[Pixel coordinate grounding data]
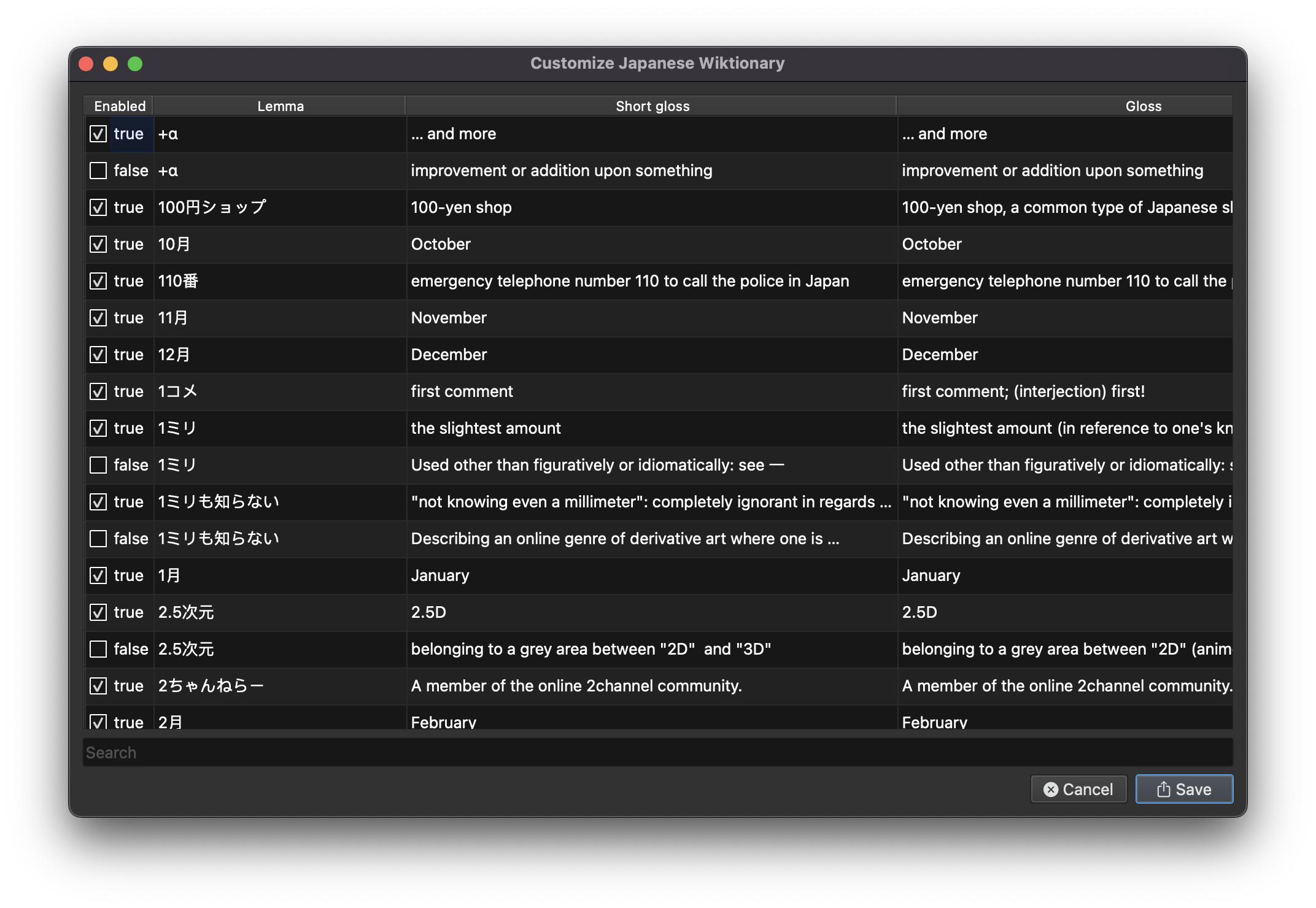The width and height of the screenshot is (1316, 908).
Task: Click the Gloss column header
Action: pos(1143,106)
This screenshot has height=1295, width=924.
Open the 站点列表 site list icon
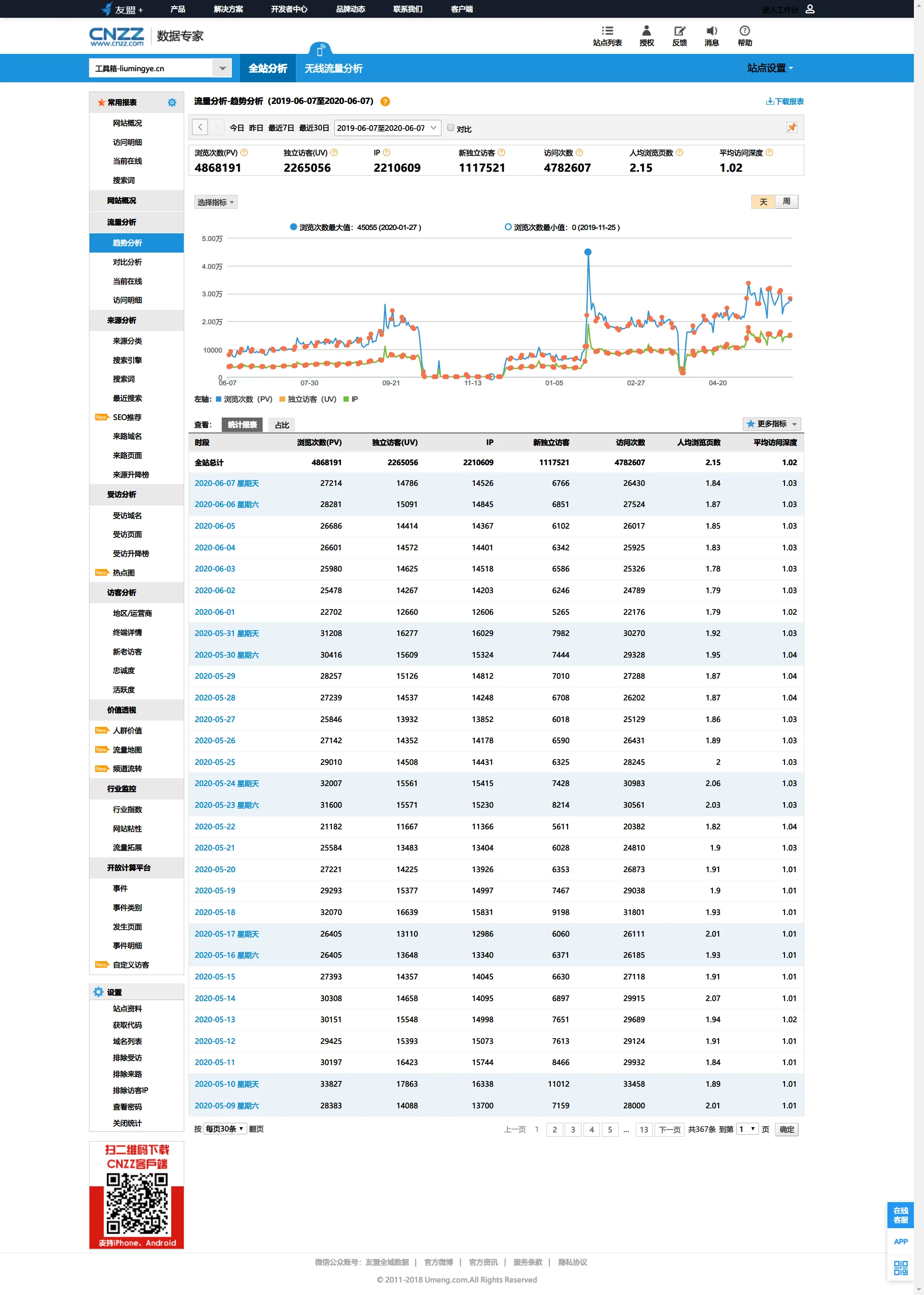(x=607, y=31)
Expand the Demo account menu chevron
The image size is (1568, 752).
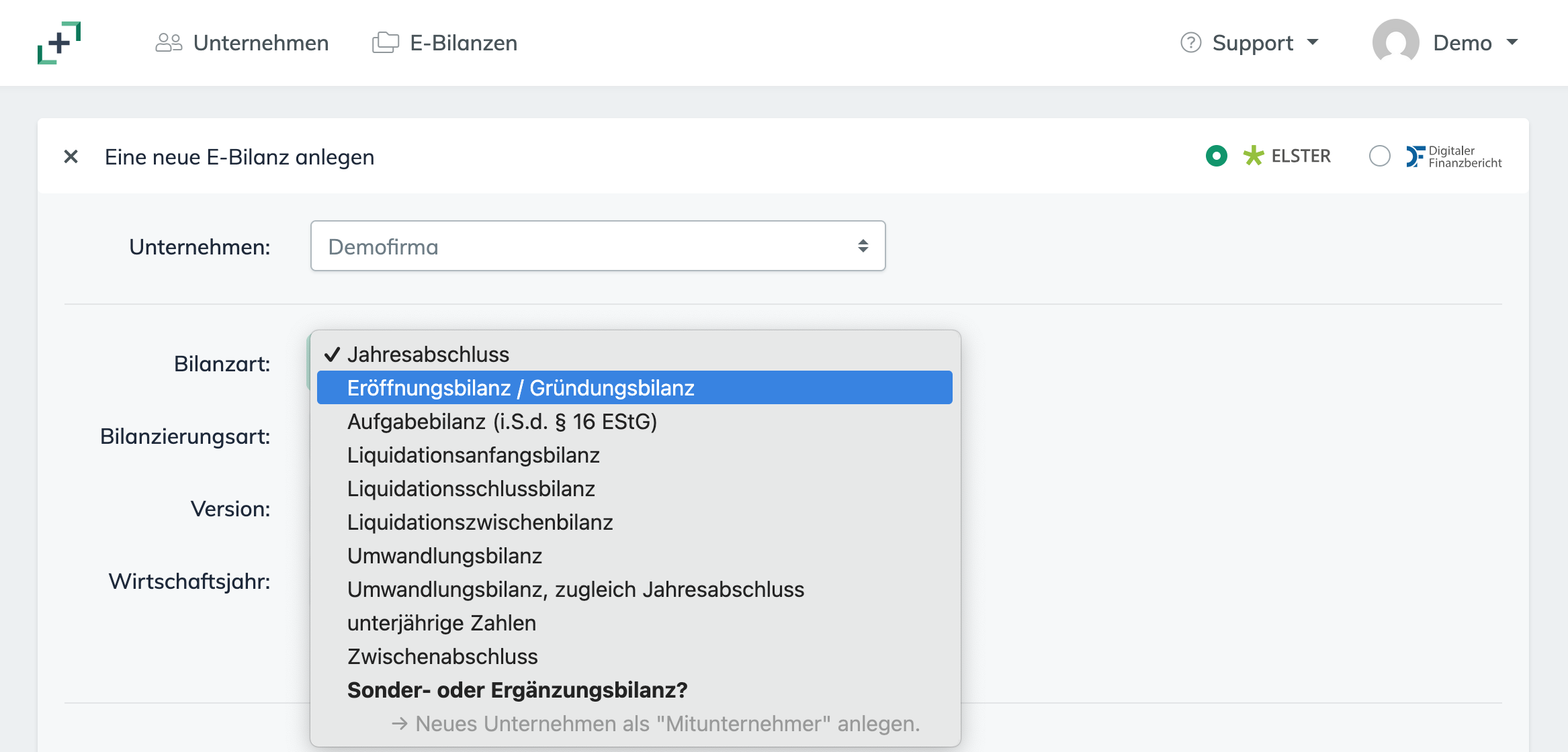coord(1512,42)
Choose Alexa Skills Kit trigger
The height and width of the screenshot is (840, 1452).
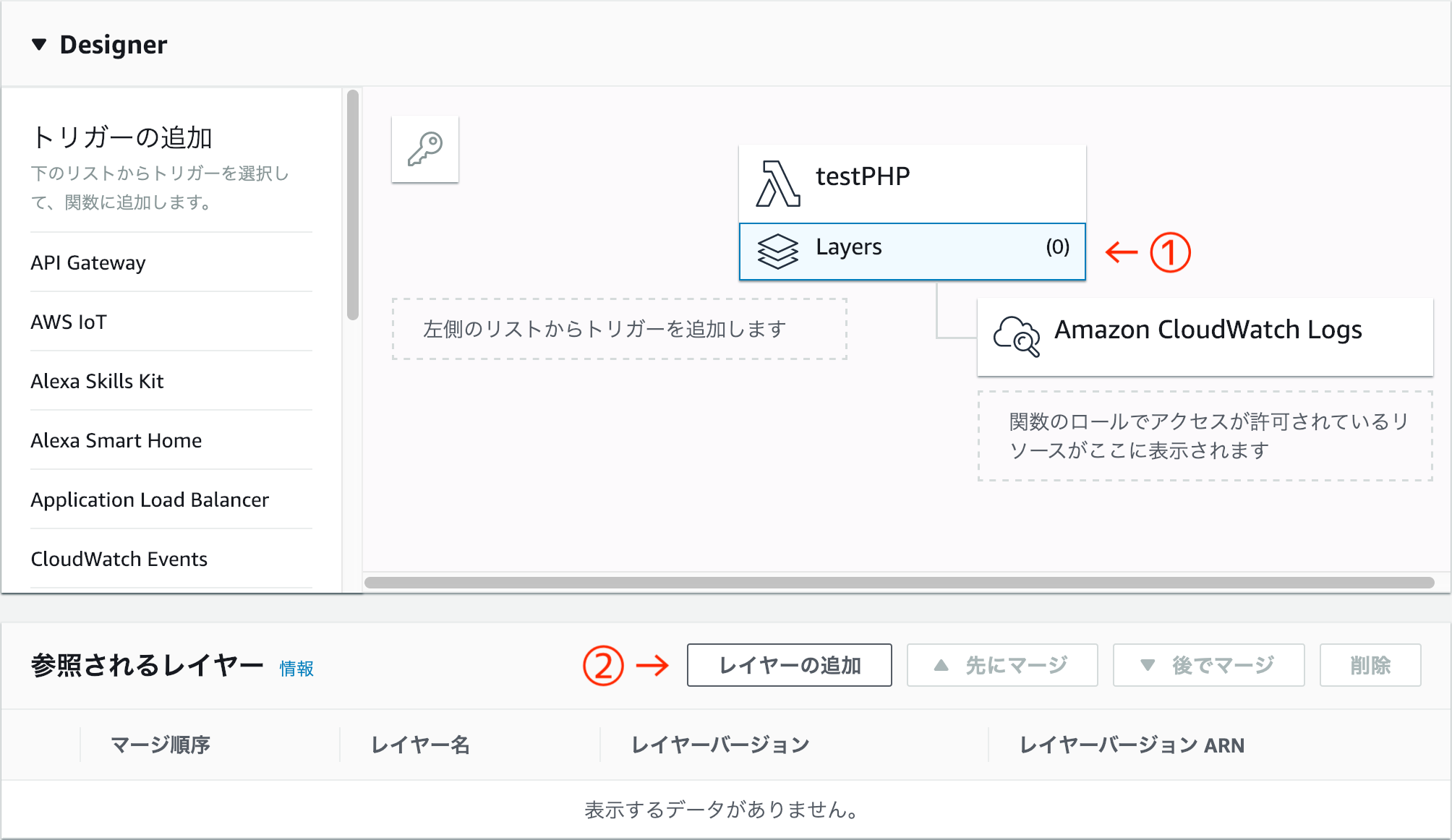(x=97, y=381)
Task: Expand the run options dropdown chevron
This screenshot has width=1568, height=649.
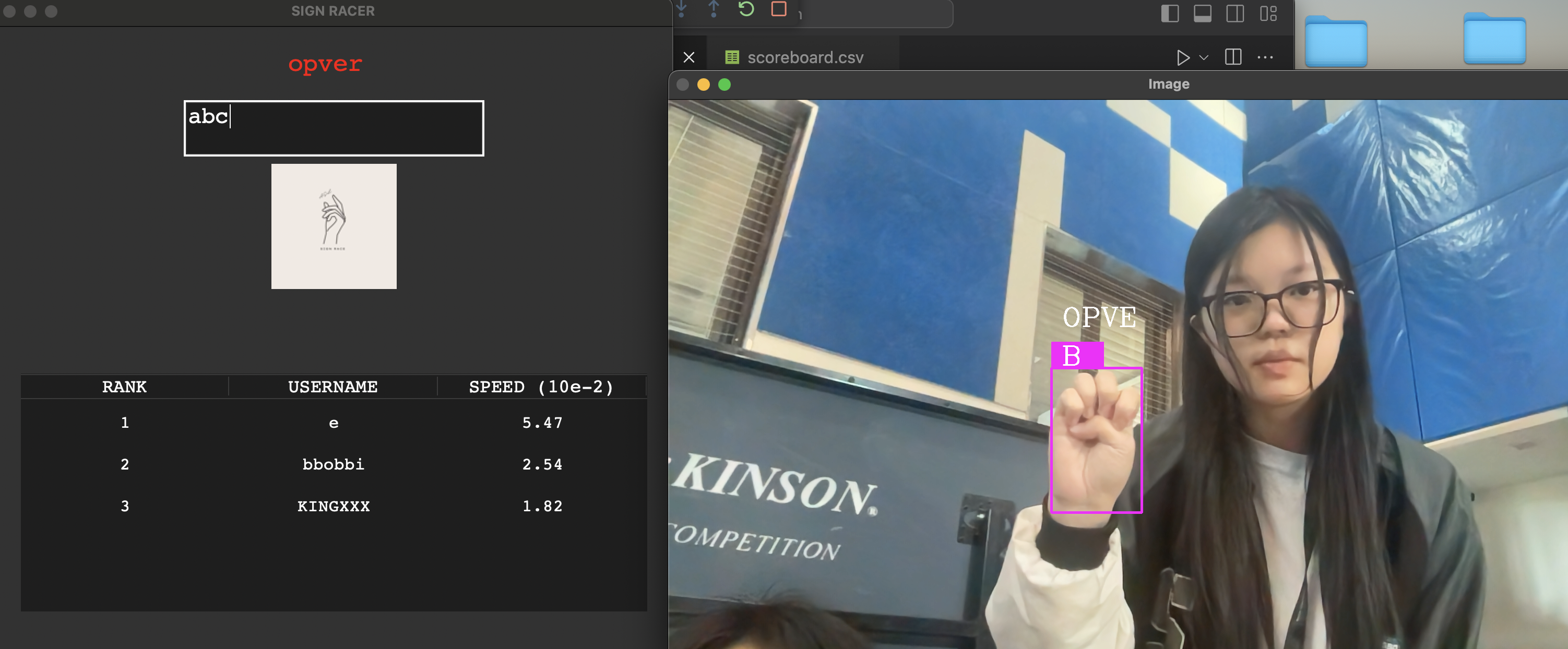Action: click(1203, 57)

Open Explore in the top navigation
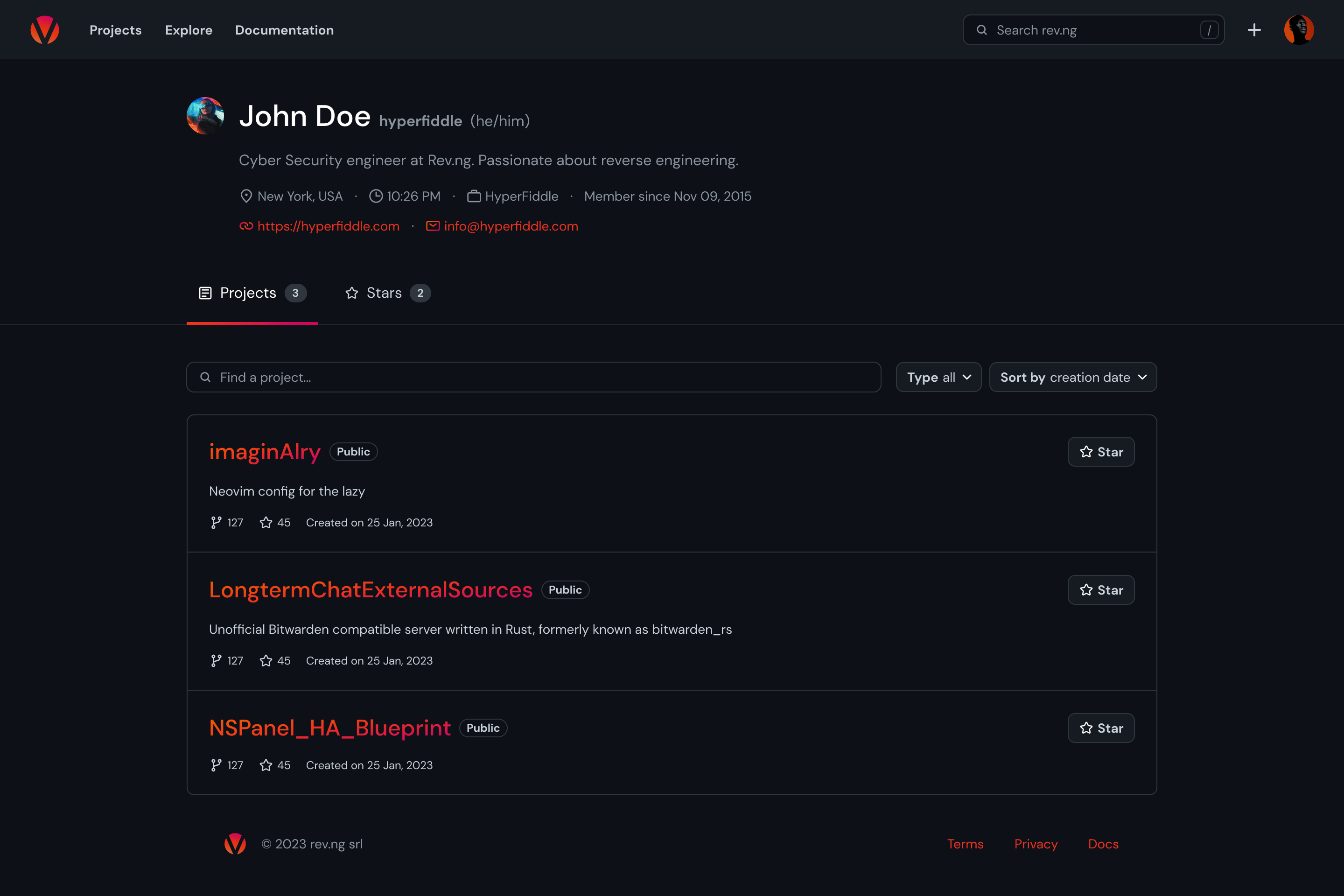click(x=189, y=30)
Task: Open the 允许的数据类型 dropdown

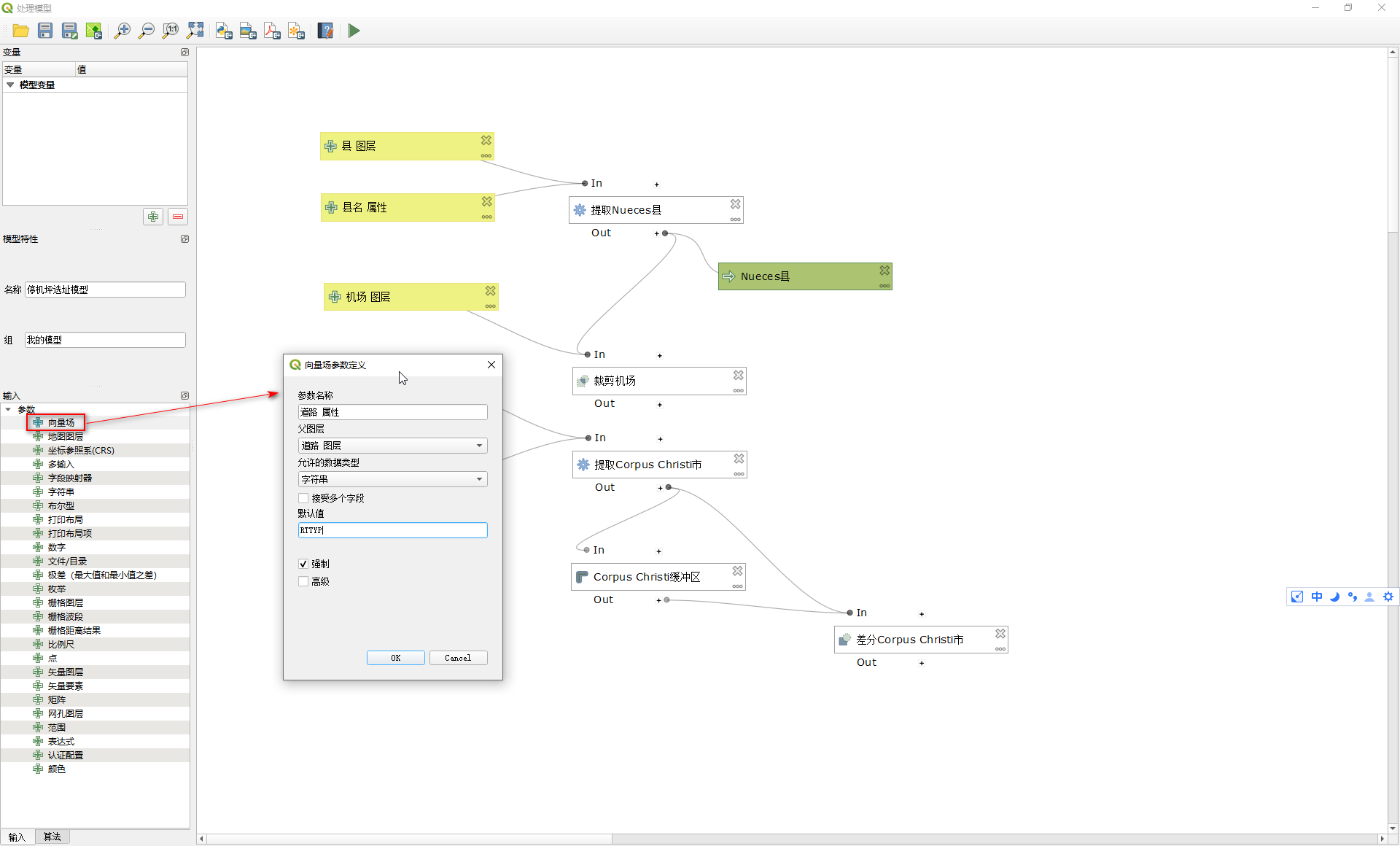Action: click(x=392, y=479)
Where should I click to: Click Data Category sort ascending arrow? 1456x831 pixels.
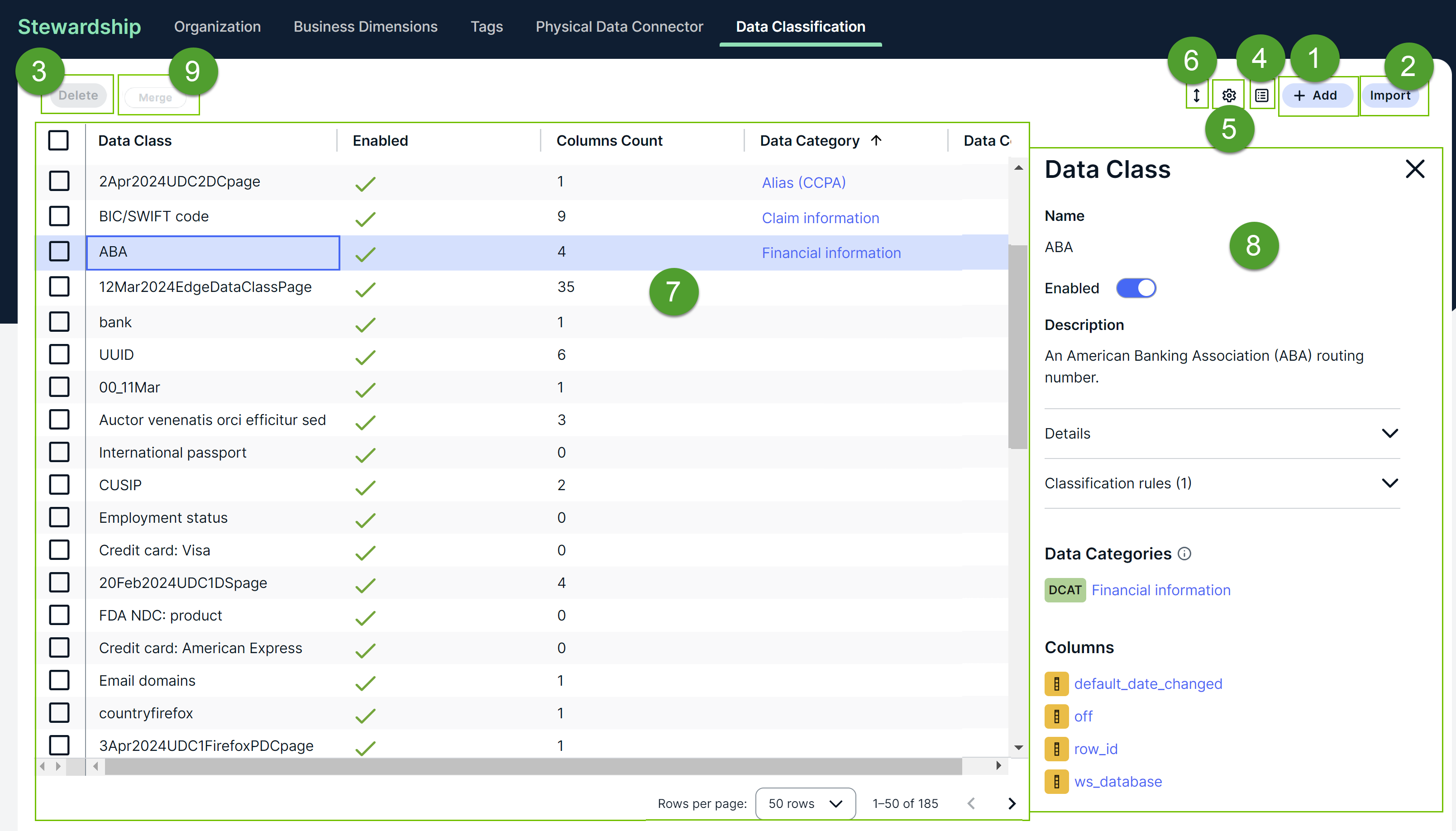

→ **Aim of the exercise**
Say again, word for word, every line from the one with "Task: Expand the run options dropdown chevron" through the last line of the data above, minus the pictures.

→ **Result for this exercise**
Task: Expand the run options dropdown chevron
This screenshot has width=1568, height=649.
Action: click(1203, 57)

Open Explore in the top navigation
click(x=189, y=30)
Task: Open the 允许的数据类型 dropdown

Action: click(x=392, y=479)
Where should I click to: Click Data Category sort ascending arrow? 1456x831 pixels.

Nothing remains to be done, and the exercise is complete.